● SHORT PROBLEM
Write out the items below exactly, starting at the line that contains "I will coord(446,337)." and ending at the line that contains "The image size is (644, 488).", with both of those lines included.

** start MATERIAL SHOWN **

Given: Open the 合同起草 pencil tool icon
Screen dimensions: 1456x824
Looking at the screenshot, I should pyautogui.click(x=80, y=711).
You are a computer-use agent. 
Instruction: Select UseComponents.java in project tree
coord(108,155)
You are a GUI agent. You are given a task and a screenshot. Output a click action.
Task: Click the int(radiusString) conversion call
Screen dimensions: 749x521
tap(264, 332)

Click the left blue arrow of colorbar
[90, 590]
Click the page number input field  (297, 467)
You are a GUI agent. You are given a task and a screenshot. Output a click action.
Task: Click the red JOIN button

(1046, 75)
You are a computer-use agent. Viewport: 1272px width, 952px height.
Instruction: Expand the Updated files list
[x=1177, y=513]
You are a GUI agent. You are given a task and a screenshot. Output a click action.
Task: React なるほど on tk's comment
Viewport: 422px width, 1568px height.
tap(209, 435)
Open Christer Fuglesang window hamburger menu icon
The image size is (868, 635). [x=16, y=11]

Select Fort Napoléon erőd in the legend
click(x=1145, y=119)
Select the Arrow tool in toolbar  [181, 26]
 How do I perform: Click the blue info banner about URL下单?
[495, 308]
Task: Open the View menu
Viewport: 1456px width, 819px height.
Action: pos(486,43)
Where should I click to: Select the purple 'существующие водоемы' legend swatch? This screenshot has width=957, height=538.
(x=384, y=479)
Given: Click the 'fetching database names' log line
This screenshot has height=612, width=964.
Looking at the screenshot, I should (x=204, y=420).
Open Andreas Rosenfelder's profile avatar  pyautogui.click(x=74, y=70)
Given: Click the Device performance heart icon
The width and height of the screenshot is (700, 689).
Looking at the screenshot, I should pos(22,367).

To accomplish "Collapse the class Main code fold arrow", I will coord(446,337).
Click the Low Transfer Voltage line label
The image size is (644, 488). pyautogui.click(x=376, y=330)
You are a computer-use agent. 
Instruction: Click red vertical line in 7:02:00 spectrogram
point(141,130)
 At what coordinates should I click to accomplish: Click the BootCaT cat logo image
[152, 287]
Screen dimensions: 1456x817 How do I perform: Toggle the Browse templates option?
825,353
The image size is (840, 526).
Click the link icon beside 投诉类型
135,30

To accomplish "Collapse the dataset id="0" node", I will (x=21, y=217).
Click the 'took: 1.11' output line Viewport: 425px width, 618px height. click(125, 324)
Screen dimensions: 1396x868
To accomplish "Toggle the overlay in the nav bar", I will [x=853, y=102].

** end MATERIAL SHOWN **

● OUTPUT OF THE TASK
To accomplish "Collapse the class Main code fold arrow", I will coord(446,337).
Click the Low Transfer Voltage line label
The image size is (644, 488). pyautogui.click(x=376, y=330)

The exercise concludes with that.